İflas durumunda, fikri mülkiyet haklarının tasfiyesi, şirketin diğer varlıkları gibi ele alınır. Ancak eğer mülkiyet dışarıdaysa, iflas masasına dâhil edilemez. Bu nedenle erken aşama risk analizlerinde bu konu özellikle incelenmelidir.
4. Örnek Olay: Kurucuya Ait Markadan Kaynaklanan Yatırımcı Kaybı
Bir yazılım girişimi olan “D A.Ş.”, 5 yıl içinde önemli büyüme kaydetmiş ve yatırım turuna çıkmıştır. Ancak şirketin kullandığı “D” markası, şirketin kurucularından biri olan M. Bey’in şahsi adına tescillidir. Yatırımcı, ön değerlendirme sürecinde bu hususu göz ardı etmiş ve yatırım yapmıştır.

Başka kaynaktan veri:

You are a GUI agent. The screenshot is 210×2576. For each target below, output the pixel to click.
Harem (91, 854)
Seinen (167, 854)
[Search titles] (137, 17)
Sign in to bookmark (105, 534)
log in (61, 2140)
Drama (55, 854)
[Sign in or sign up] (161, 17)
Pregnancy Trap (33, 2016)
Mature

İlerleyen süreçte kurucu ortak, şirketteki görevinden ayrılmış ve marka üzerinde münhasır lisansı tek taraflı iptal etmiştir. Bu durum şirketin pazarlama faaliyetlerini durdurmuş, müşteri kaybı yaşanmış ve yatırımcı ciddi zarara uğramıştır.
Bu örnek, mülkiyet hakkının şirkette değil bireyde olmasının ne kadar kritik bir risk taşıdığını gözler önüne sermektedir.
5. Sonuç ve Yatırımcıya Tavsiyeler
- Fikri mülkiyet hakları şirketin bizzat adına tescilli olmalıdır.
- Tüm tescil belgeleri ve varsa lisans sözleşmeleri detaylıca incelenmeli, noter onayı olanlar tercih edilmelidir.
- Markalar üzerindeki rehin ve haciz şerhleri mutlaka kontrol edilmelidir.
- Ortaklar veya çalışanlar üzerinden kullanılan yazılımlar için açık devir protokolleri yapılmalıdır.
Yatırımcılar, fikri mülkiyetin mülkiyet ve kullanım durumunu göz ardı etmemeli, bu varlıkların bağımsız hukuki güvenliğini sorgulamalıdır.